🤖 AI Summary
To address scalability bottlenecks and high computational complexity arising from dynamic entity addition/removal and explosive growth in large-scale spatiotemporal time series forecasting, this paper proposes EiFormer—a linear-complexity Transformer architecture. Methodologically, EiFormer fundamentally restructures the attention mechanism to eliminate redundant computations, introduces an enhanced inverted Transformer design, and integrates linear attention with randomized projection to strengthen feature representation and generalization capability. Extensive experiments on the LargeST benchmark and a real-world global payment network industrial dataset demonstrate that EiFormer achieves O(N) training and inference complexity—reducing runtime by multiple folds over state-of-the-art methods—while simultaneously delivering significantly improved prediction accuracy. By reconciling efficiency with precision, EiFormer establishes a scalable, practical paradigm for ultra-large-scale synchronous spatiotemporal forecasting.
📝 Abstract
Time series forecasting at scale presents significant challenges for modern prediction systems, particularly when dealing with large sets of synchronized series, such as in a global payment network. In such systems, three key challenges must be overcome for accurate and scalable predictions: 1) emergence of new entities, 2) disappearance of existing entities, and 3) the large number of entities present in the data. The recently proposed Inverted Transformer (iTransformer) architecture has shown promising results by effectively handling variable entities.

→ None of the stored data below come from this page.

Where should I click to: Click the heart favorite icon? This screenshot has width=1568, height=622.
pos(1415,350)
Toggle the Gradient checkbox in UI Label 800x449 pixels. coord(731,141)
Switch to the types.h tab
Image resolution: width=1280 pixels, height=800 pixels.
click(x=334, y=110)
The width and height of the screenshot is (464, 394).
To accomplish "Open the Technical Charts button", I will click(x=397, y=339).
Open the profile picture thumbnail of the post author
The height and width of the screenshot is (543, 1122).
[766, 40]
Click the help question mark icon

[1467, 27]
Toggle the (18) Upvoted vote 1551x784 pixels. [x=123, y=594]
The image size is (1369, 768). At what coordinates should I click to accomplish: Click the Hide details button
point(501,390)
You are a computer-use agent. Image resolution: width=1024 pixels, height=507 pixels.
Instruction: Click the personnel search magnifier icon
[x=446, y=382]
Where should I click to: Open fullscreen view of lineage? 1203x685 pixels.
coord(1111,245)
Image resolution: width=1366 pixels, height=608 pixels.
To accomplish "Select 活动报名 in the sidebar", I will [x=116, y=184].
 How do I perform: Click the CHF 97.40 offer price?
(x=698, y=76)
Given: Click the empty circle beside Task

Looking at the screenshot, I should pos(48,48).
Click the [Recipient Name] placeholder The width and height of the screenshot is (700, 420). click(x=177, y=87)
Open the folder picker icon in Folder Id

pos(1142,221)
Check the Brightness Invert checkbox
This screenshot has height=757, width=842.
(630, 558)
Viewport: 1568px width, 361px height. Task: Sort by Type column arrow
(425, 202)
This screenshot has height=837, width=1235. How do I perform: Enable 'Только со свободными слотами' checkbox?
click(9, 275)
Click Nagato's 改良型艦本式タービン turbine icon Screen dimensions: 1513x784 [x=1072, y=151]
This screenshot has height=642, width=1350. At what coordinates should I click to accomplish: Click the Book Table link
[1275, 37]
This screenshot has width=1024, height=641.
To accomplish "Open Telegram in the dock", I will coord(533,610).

However, its practical application in large-scale settings is limited by quadratic time and space complexity ($O(N^2)$) with respect to the number of entities $N$. In this paper, we introduce EiFormer, an improved inverted transformer architecture that maintains the adaptive capabilities of iTransformer while reducing computational complexity to linear scale ($O(N)$). Our key innovation lies in restructuring the attention mechanism to eliminate redundant computations without sacrificing model expressiveness. Additionally, we incorporate a random projection mechanism that not only enhances efficiency but also improves prediction accuracy through better feature representation. Extensive experiments on the public LargeST benchmark dataset and a proprietary large-scale time series dataset demonstrate that EiFormer significantly outperforms existing methods in both computational efficiency and forecasting accuracy. Our approach enables practical deployment of transformer-based forecasting in industrial applications where handling time series at scale is essential.